++++ Information shown ++++

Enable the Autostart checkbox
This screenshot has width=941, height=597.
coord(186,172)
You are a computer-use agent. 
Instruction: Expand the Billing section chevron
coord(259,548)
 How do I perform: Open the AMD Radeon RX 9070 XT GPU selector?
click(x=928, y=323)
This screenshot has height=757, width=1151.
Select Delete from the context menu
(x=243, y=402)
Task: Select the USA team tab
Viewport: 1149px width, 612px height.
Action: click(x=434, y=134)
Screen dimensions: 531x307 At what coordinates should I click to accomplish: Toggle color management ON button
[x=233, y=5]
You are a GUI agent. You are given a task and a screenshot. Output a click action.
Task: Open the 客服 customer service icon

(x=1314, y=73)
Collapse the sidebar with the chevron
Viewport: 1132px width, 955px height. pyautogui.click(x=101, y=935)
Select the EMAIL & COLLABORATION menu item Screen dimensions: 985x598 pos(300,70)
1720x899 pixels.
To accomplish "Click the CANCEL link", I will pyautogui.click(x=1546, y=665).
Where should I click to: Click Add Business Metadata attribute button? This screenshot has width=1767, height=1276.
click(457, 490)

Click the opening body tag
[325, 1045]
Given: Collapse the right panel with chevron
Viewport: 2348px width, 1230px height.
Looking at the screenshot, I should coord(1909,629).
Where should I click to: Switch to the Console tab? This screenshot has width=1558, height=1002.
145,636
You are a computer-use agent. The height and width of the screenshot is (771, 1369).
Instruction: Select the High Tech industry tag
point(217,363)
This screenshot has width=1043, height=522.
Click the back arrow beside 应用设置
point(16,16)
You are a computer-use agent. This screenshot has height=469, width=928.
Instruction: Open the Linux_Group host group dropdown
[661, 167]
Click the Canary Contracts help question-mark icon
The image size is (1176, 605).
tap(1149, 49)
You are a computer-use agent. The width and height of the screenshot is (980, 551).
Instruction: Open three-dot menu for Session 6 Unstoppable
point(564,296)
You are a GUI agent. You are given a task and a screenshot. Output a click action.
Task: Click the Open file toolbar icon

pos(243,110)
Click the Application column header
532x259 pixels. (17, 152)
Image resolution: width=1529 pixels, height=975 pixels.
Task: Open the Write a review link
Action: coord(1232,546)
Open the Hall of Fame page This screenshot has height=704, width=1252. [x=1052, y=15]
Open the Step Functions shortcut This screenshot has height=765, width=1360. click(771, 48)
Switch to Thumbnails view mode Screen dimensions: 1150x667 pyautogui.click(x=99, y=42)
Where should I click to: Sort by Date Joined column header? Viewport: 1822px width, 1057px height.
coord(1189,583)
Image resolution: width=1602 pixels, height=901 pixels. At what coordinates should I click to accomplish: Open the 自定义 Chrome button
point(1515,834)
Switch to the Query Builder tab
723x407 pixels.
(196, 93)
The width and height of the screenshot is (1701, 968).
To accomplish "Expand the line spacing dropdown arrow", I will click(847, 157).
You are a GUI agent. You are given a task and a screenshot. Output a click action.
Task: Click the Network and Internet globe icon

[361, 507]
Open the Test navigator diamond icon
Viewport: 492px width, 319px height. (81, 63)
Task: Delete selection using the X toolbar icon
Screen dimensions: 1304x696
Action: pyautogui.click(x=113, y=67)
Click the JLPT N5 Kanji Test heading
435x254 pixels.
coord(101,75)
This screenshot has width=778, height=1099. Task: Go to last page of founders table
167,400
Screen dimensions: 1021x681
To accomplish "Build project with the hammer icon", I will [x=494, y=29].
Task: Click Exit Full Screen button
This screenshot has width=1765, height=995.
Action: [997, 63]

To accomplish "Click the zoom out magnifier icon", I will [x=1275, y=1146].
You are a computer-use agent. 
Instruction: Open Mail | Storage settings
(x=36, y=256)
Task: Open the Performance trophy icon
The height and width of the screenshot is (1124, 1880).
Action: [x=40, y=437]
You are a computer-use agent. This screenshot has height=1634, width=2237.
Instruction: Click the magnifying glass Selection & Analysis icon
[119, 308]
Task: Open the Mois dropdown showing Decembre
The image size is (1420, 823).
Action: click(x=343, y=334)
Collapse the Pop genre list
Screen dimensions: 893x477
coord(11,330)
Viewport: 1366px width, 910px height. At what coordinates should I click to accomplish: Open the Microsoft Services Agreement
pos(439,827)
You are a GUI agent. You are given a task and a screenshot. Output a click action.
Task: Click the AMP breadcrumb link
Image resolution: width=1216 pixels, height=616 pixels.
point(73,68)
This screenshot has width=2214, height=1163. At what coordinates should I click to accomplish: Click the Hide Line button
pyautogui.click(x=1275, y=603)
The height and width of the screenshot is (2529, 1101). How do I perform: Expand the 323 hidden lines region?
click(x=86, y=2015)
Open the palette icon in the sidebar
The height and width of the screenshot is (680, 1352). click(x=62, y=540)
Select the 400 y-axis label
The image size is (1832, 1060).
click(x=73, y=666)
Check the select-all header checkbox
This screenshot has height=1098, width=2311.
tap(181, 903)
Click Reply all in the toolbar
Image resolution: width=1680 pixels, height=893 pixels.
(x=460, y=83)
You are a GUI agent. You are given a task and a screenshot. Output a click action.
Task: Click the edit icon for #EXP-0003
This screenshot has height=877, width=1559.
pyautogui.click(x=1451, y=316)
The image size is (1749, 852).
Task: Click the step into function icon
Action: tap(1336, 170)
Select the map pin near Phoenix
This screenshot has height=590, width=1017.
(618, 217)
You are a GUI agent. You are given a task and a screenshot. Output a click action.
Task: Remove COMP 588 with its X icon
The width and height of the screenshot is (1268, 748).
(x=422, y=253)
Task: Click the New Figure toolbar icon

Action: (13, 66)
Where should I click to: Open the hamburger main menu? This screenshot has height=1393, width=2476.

++++

• **Brief**:
Of all the entries above, retype exactly the lines from the line with "has height=1634, width=2237." to the line with "Task: Click the AMP breadcrumb link", both included, and no others.

• **Exercise response**:
You are a computer-use agent. This screenshot has height=1634, width=2237.
Instruction: Click the magnifying glass Selection & Analysis icon
[119, 308]
Task: Open the Mois dropdown showing Decembre
The image size is (1420, 823).
Action: click(x=343, y=334)
Collapse the Pop genre list
Screen dimensions: 893x477
coord(11,330)
Viewport: 1366px width, 910px height. At what coordinates should I click to accomplish: Open the Microsoft Services Agreement
pos(439,827)
You are a GUI agent. You are given a task and a screenshot. Output a click action.
Task: Click the AMP breadcrumb link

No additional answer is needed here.